• [Activity]:
Please copy each line in the records below that contains the string "Whitening".

Stored data entries:
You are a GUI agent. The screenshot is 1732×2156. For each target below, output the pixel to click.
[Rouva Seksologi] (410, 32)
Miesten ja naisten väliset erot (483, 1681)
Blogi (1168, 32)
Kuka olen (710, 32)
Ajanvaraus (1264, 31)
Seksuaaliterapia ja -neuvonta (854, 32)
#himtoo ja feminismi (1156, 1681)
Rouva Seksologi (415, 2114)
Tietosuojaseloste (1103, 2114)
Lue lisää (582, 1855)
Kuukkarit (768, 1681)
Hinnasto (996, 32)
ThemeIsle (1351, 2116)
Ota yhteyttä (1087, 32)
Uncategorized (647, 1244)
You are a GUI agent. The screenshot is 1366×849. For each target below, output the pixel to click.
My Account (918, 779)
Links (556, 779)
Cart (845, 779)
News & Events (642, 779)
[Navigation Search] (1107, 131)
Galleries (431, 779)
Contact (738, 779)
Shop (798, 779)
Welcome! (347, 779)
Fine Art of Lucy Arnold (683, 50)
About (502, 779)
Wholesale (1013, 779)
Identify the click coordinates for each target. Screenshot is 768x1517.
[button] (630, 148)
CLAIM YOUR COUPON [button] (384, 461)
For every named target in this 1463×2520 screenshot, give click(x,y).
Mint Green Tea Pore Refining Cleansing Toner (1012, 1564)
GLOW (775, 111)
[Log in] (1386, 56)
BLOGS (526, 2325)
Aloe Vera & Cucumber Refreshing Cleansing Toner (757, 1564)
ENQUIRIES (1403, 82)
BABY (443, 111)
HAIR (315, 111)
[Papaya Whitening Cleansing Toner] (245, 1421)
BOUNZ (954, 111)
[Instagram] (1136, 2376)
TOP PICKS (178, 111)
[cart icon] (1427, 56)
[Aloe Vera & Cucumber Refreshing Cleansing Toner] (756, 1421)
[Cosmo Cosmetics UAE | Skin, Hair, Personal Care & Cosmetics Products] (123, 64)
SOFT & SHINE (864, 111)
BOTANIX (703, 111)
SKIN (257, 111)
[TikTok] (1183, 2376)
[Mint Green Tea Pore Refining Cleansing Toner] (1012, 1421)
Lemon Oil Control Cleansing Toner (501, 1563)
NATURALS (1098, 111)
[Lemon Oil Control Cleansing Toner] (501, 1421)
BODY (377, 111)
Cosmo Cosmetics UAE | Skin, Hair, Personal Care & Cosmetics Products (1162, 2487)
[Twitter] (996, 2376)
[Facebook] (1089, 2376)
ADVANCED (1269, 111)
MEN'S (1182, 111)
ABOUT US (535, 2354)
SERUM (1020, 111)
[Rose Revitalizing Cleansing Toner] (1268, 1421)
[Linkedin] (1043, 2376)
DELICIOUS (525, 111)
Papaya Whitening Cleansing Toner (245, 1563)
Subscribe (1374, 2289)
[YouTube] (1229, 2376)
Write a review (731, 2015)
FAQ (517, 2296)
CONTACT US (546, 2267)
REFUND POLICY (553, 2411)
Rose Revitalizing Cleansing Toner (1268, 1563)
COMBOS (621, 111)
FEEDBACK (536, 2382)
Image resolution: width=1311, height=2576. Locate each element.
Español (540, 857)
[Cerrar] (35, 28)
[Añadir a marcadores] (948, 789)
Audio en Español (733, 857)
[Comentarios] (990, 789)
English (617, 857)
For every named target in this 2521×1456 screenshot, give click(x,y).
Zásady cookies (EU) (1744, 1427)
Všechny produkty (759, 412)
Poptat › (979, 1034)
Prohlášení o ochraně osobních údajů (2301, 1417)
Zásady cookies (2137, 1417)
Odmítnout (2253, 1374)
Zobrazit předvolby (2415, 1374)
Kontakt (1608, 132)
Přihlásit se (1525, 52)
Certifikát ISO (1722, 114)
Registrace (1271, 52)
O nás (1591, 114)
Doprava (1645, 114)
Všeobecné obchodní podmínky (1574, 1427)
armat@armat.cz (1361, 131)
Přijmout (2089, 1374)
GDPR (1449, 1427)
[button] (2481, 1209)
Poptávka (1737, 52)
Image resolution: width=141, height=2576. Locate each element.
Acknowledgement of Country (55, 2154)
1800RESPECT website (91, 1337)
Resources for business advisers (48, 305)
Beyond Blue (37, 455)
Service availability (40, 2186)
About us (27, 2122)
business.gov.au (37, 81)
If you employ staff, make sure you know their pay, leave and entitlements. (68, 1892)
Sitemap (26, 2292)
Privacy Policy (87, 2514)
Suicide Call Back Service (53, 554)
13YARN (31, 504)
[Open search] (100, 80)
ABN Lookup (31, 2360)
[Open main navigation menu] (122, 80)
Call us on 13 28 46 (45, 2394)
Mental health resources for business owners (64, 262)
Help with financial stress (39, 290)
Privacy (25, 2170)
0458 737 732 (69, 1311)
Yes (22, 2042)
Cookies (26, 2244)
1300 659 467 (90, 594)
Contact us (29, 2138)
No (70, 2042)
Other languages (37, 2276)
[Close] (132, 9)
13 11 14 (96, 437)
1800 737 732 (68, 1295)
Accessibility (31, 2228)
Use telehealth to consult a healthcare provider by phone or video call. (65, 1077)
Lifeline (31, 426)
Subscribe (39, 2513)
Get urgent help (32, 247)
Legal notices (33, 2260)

• [Output of the task]:
[Papaya Whitening Cleansing Toner] (245, 1421)
Papaya Whitening Cleansing Toner (245, 1563)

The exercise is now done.